> [Activity]: Would you transcribe the records below exactly, omitting every picture?

** Listed records follows **

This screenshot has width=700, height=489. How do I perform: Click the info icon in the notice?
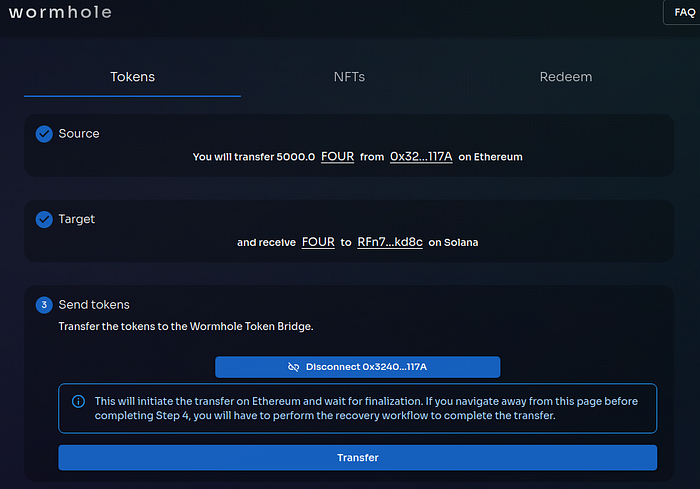[x=78, y=401]
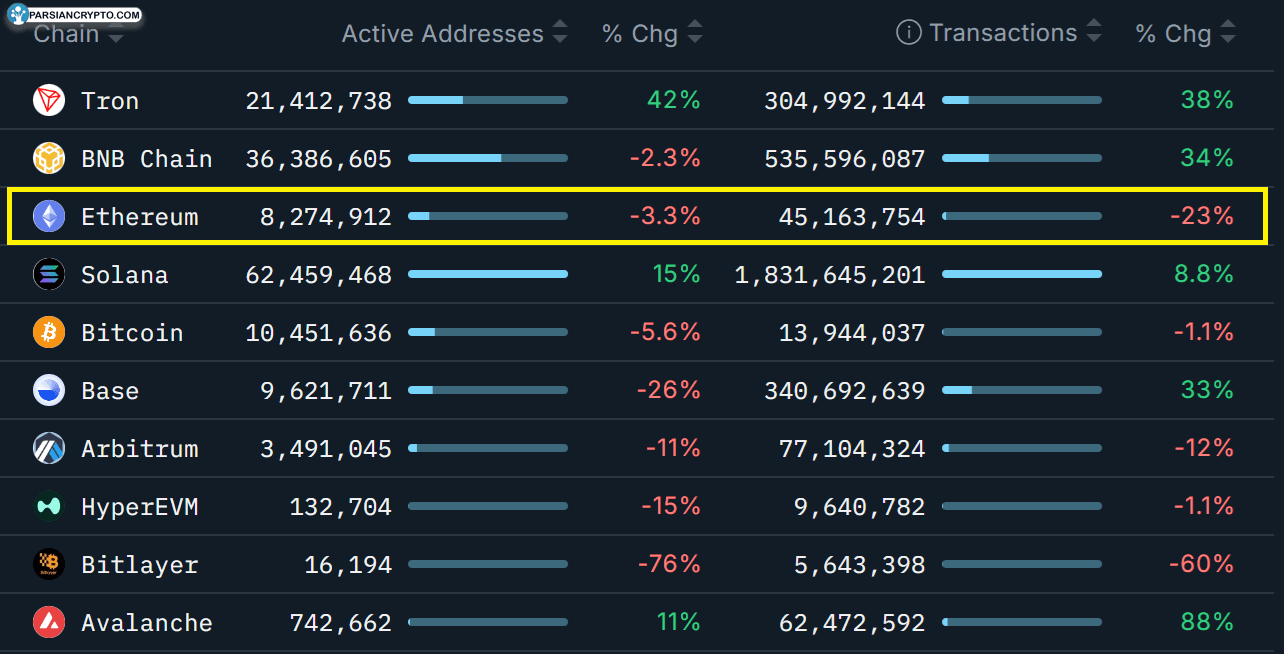Viewport: 1284px width, 654px height.
Task: Open the Base chain logo icon
Action: click(x=49, y=391)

** End of Listed records **

> [Response to this task]:
This screenshot has width=700, height=489. How do I perform: Click the info icon in the notice?
[x=78, y=401]
Viewport: 1284px width, 654px height.
Task: Open the Base chain logo icon
Action: click(x=49, y=391)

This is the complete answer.